##### Information provided

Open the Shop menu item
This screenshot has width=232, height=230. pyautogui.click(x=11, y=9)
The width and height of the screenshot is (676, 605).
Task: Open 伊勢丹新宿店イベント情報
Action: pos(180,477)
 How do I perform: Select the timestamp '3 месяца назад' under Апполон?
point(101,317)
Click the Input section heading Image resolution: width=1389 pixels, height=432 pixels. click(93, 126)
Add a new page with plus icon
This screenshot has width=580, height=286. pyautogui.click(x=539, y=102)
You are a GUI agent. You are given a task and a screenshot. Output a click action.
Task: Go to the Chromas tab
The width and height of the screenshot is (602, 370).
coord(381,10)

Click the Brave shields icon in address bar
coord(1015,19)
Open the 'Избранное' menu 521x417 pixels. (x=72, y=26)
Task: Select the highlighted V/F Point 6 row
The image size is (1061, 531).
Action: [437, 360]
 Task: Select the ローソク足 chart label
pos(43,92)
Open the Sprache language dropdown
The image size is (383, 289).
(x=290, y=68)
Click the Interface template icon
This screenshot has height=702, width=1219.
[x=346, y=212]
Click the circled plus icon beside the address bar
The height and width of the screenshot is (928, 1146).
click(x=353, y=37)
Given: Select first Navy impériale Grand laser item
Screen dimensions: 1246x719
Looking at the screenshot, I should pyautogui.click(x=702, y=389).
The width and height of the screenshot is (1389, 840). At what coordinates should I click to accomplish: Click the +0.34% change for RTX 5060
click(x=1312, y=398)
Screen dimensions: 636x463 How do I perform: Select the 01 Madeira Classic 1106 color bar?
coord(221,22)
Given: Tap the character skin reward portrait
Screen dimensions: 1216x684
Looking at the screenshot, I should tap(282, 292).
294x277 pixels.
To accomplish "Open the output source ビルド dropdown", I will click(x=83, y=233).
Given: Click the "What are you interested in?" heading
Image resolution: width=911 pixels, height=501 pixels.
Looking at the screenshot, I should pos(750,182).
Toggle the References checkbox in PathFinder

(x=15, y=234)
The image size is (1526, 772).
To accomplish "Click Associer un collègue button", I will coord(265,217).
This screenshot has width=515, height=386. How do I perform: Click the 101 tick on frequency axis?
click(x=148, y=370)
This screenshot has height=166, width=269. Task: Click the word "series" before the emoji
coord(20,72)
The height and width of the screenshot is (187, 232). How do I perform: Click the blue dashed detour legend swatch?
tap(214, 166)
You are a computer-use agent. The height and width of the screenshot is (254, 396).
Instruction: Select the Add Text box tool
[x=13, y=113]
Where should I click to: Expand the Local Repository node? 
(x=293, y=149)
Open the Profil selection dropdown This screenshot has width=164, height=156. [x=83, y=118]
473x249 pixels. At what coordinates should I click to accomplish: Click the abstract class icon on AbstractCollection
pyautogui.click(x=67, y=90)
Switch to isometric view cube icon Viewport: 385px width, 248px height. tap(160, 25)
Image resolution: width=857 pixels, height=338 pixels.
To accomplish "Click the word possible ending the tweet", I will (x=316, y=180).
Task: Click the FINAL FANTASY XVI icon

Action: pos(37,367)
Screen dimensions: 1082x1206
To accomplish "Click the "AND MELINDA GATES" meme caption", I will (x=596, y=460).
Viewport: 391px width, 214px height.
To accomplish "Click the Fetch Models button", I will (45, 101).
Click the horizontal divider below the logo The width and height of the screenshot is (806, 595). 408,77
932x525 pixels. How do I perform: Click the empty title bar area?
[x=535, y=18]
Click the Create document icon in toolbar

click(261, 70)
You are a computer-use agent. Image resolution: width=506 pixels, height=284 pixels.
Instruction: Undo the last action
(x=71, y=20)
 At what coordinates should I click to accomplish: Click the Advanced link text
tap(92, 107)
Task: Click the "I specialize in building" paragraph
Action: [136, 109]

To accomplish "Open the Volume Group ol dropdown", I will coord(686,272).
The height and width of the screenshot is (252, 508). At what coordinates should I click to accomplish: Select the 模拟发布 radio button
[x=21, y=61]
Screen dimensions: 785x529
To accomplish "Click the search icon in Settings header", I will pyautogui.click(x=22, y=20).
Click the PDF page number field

##########

▶ Your assignment
Restating every entry above word for word is the whole task.

▶ Task response
Open the Shop menu item
This screenshot has width=232, height=230. pyautogui.click(x=11, y=9)
The width and height of the screenshot is (676, 605).
Task: Open 伊勢丹新宿店イベント情報
Action: pos(180,477)
 How do I perform: Select the timestamp '3 месяца назад' under Апполон?
point(101,317)
Click the Input section heading Image resolution: width=1389 pixels, height=432 pixels. click(93, 126)
Add a new page with plus icon
This screenshot has width=580, height=286. pyautogui.click(x=539, y=102)
You are a GUI agent. You are given a task and a screenshot. Output a click action.
Task: Go to the Chromas tab
The width and height of the screenshot is (602, 370).
coord(381,10)

Click the Brave shields icon in address bar
coord(1015,19)
Open the 'Избранное' menu 521x417 pixels. (x=72, y=26)
Task: Select the highlighted V/F Point 6 row
The image size is (1061, 531).
Action: [437, 360]
 Task: Select the ローソク足 chart label
pos(43,92)
Open the Sprache language dropdown
The image size is (383, 289).
(x=290, y=68)
Click the Interface template icon
This screenshot has height=702, width=1219.
[x=346, y=212]
Click the circled plus icon beside the address bar
The height and width of the screenshot is (928, 1146).
click(x=353, y=37)
Given: Select first Navy impériale Grand laser item
Screen dimensions: 1246x719
Looking at the screenshot, I should pyautogui.click(x=702, y=389).
The width and height of the screenshot is (1389, 840). At what coordinates should I click to accomplish: Click the +0.34% change for RTX 5060
click(x=1312, y=398)
Screen dimensions: 636x463 How do I perform: Select the 01 Madeira Classic 1106 color bar?
coord(221,22)
Given: Tap the character skin reward portrait
Screen dimensions: 1216x684
Looking at the screenshot, I should tap(282, 292).
294x277 pixels.
To accomplish "Open the output source ビルド dropdown", I will click(x=83, y=233).
Given: Click the "What are you interested in?" heading
Image resolution: width=911 pixels, height=501 pixels.
Looking at the screenshot, I should pos(750,182).
Toggle the References checkbox in PathFinder

(x=15, y=234)
The image size is (1526, 772).
To accomplish "Click Associer un collègue button", I will coord(265,217).
This screenshot has width=515, height=386. How do I perform: Click the 101 tick on frequency axis?
click(x=148, y=370)
This screenshot has height=166, width=269. Task: Click the word "series" before the emoji
coord(20,72)
The height and width of the screenshot is (187, 232). How do I perform: Click the blue dashed detour legend swatch?
tap(214, 166)
You are a computer-use agent. The height and width of the screenshot is (254, 396).
Instruction: Select the Add Text box tool
[x=13, y=113]
Where should I click to: Expand the Local Repository node? 
(x=293, y=149)
Open the Profil selection dropdown This screenshot has width=164, height=156. [x=83, y=118]
473x249 pixels. At what coordinates should I click to accomplish: Click the abstract class icon on AbstractCollection
pyautogui.click(x=67, y=90)
Switch to isometric view cube icon Viewport: 385px width, 248px height. tap(160, 25)
Image resolution: width=857 pixels, height=338 pixels.
To accomplish "Click the word possible ending the tweet", I will (x=316, y=180).
Task: Click the FINAL FANTASY XVI icon

Action: pos(37,367)
Screen dimensions: 1082x1206
To accomplish "Click the "AND MELINDA GATES" meme caption", I will (x=596, y=460).
Viewport: 391px width, 214px height.
To accomplish "Click the Fetch Models button", I will (45, 101).
Click the horizontal divider below the logo The width and height of the screenshot is (806, 595). 408,77
932x525 pixels. How do I perform: Click the empty title bar area?
[x=535, y=18]
Click the Create document icon in toolbar

click(261, 70)
You are a computer-use agent. Image resolution: width=506 pixels, height=284 pixels.
Instruction: Undo the last action
(x=71, y=20)
 At what coordinates should I click to accomplish: Click the Advanced link text
tap(92, 107)
Task: Click the "I specialize in building" paragraph
Action: [136, 109]

To accomplish "Open the Volume Group ol dropdown", I will coord(686,272).
The height and width of the screenshot is (252, 508). At what coordinates should I click to accomplish: Select the 模拟发布 radio button
[x=21, y=61]
Screen dimensions: 785x529
To accomplish "Click the search icon in Settings header", I will pyautogui.click(x=22, y=20).
Click the PDF page number field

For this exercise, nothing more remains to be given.